FRESNO, Calif. -- Scott Coker isn't sure if mixed martial arts has a drug problem, but he calls the amount of big-name fighters testing positive "concerning."
The Bellator MMA president said he had a discussion with California State Athletic Commission executive director Andy Foster on Friday before Bellator 133 here at SaveMart Center on the campus of Fresno State University. And afterward, he was left unsure if there was truly an epidemic in the sport as many have speculated.
"There's hundreds of athletes that have been licensed and sanctioned in this state," Coker said. "So you can't just put them all together and say this is an issue. I think it should be monitored. When an athlete does pop, it's a lose, lose, lose for everybody. Nobody wins. The athlete doesn't win, for sure. He can't make a living, he can't make any money, he can't provide for his family. The network loses, the promoter, the fans. Everybody. It's not a win and really it needs to be stopped."
Performance-enhancing drugs are without a doubt the hottest topic in MMA right now. UFC legend Anderson Silva tested positive for anabolic steroid metabolites in an out-of-competition, random test Jan. 9 ahead of his Jan. 31 bout with Nick Diaz at UFC 183 in Las Vegas. However, Silva's test results didn't come back until three days after the bout and he was allowed to compete. Siva beat Diaz by unanimous decision.
This week, news broke that Hector Lombard had popped for performance-enhancing drugs after UFC 182 on Jan. 3 and was pulled from his bout with Rory MacDonald at UFC 186 on April 25 in Montreal. And World Series of Fighting star Jon Fitch, a UFC veteran, tested positive for elevated levels of testosterone after his bout at WSOF 16 on Dec. 13.

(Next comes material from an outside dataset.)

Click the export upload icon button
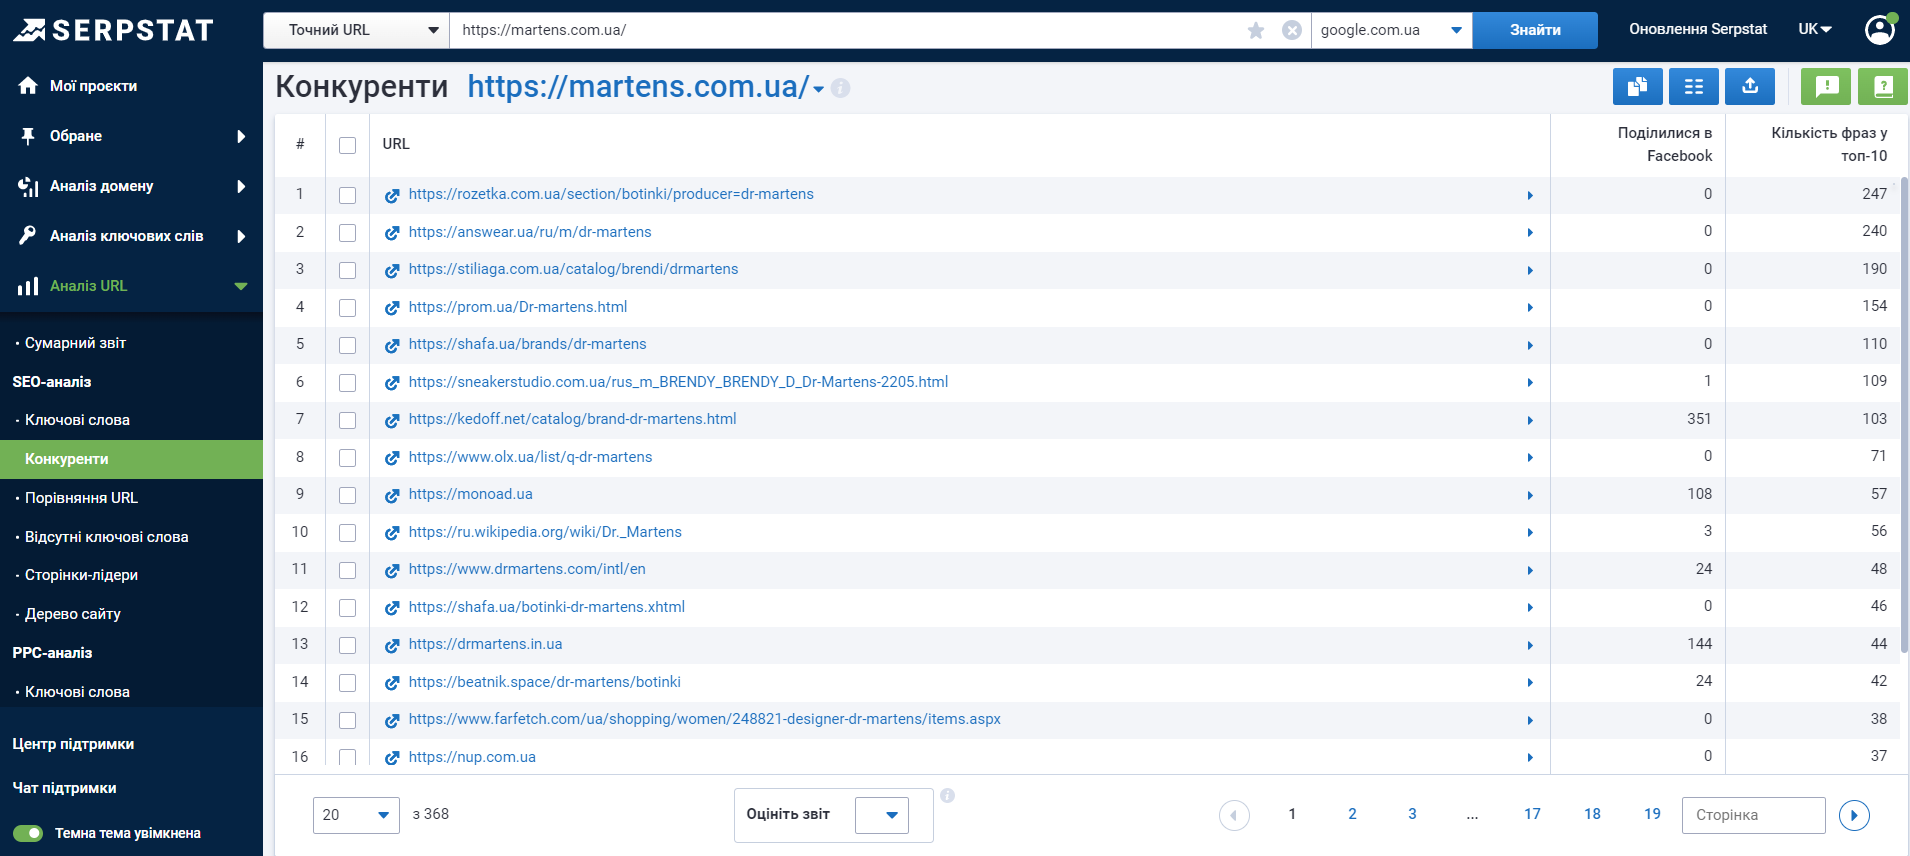This screenshot has width=1910, height=856. click(x=1749, y=87)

"I think if you look at the amount of people that are clean compared to on performance-enhancing drugs, I think it's really a much cleaner sport than it is a dirty sport," Coker said. "But I will say this: There have been some pretty high-profile guys that have popped and that's concerning."
What Coker, the former president of Strikeforce, will concede is that the recent spat of positive tests casts a dark shade on MMA when it comes to casual fans. Coker used Jon Jones' positive test for cocaine metabolites as an example. Jones popped nearly a month before his UFC 182 fight against Daniel Cormier, but cocaine is not prohibited by the Nevada Athletic Commission (NAC) out of competition. In competition is considered within a 12-hour window before and after the fight.

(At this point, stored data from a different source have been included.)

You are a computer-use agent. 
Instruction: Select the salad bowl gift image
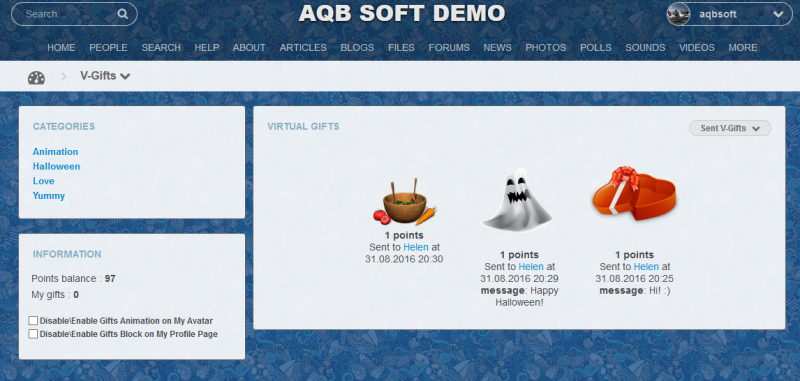(x=404, y=202)
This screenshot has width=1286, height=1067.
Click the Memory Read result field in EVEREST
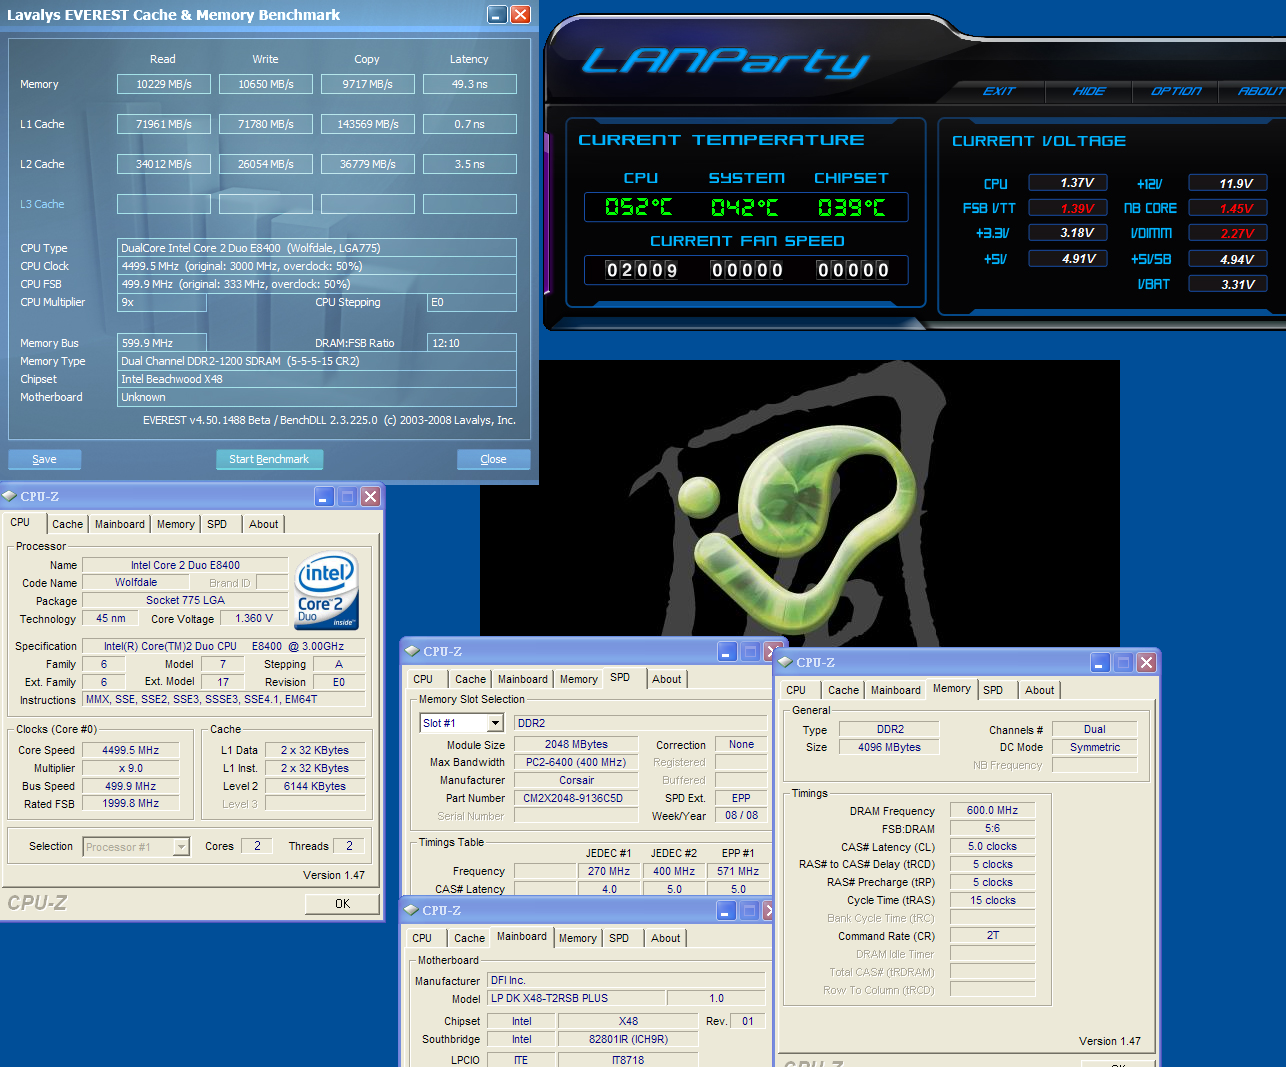coord(164,84)
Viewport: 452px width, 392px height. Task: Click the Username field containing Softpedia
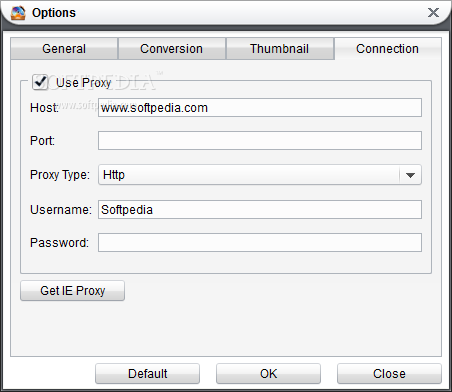(x=260, y=210)
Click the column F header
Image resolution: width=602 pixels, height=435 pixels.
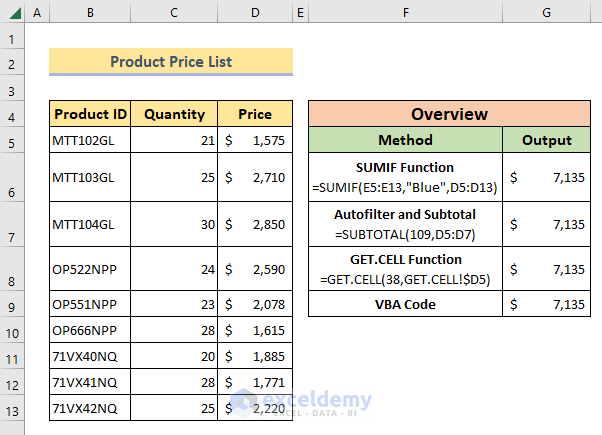(x=406, y=12)
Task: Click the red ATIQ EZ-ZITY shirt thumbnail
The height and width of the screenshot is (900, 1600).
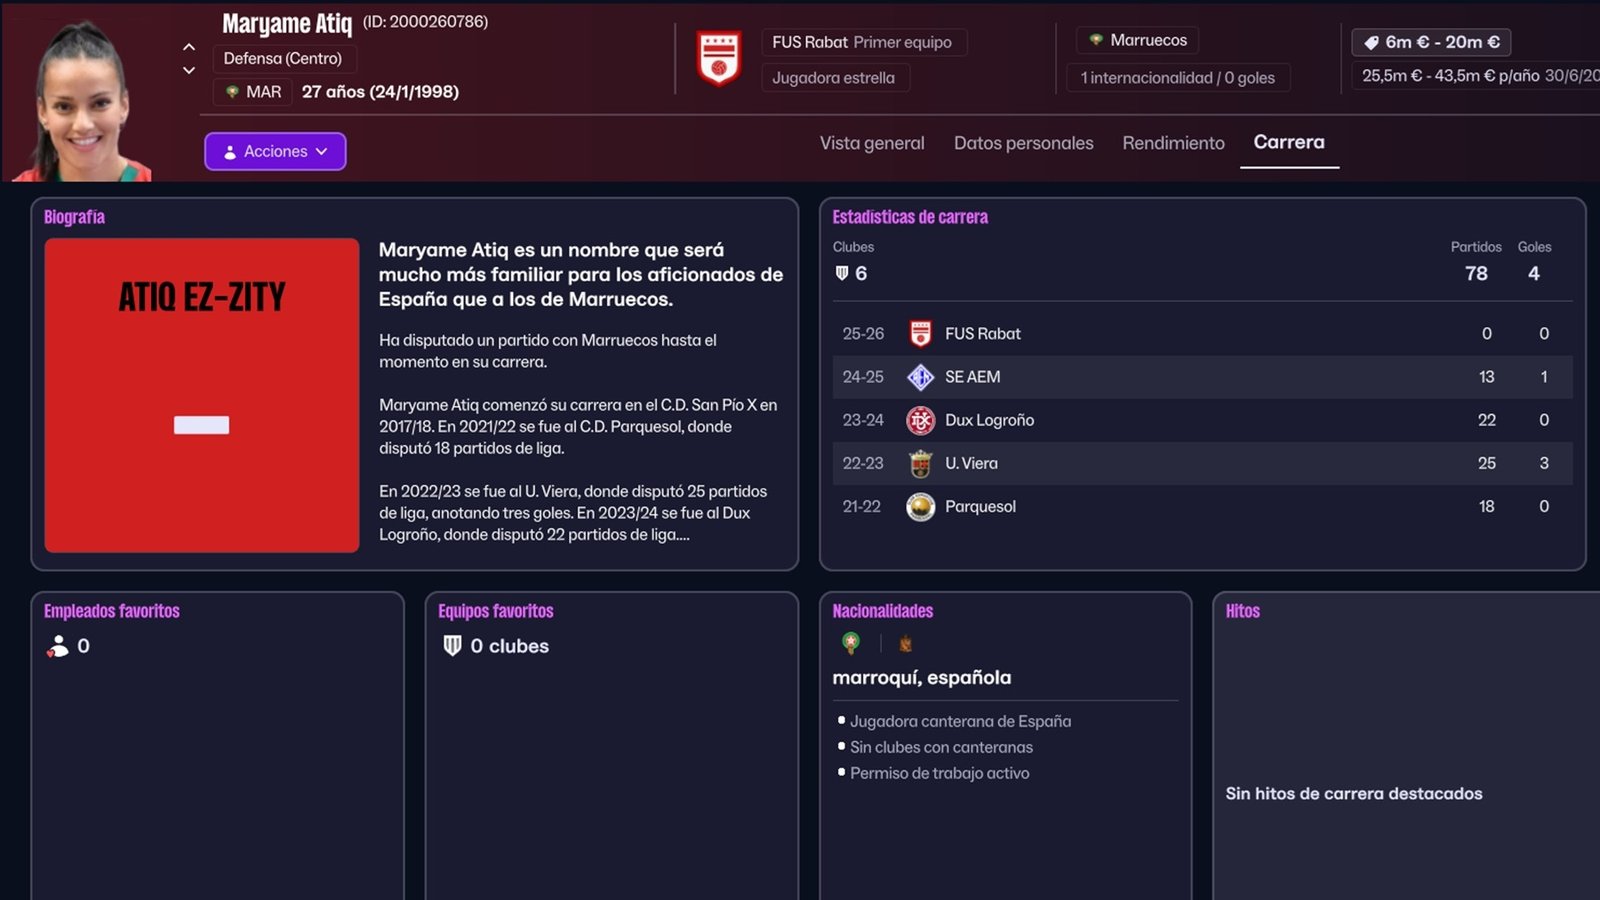Action: coord(202,395)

"The fans that don't know the sport are like, 'Oh, you can fight on cocaine?'" Coker said. "Seriously. You can try to explain it to them. There's this whole process to explain it to them."

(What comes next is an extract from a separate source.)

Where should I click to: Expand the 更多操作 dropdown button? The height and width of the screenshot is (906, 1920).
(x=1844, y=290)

Coker also added that regardless of whether this is a widespread problem, it's enough of one to warrant some kind of reform.
"It's something that needs to be dealt with," he said. "It can't just sit the way it is. The average fan on the outside looking in doesn't know the details. And they're just saying, 'You guys are all on steroids, you're all doing drugs.' It can turn off a lot of people. Something needs to be done."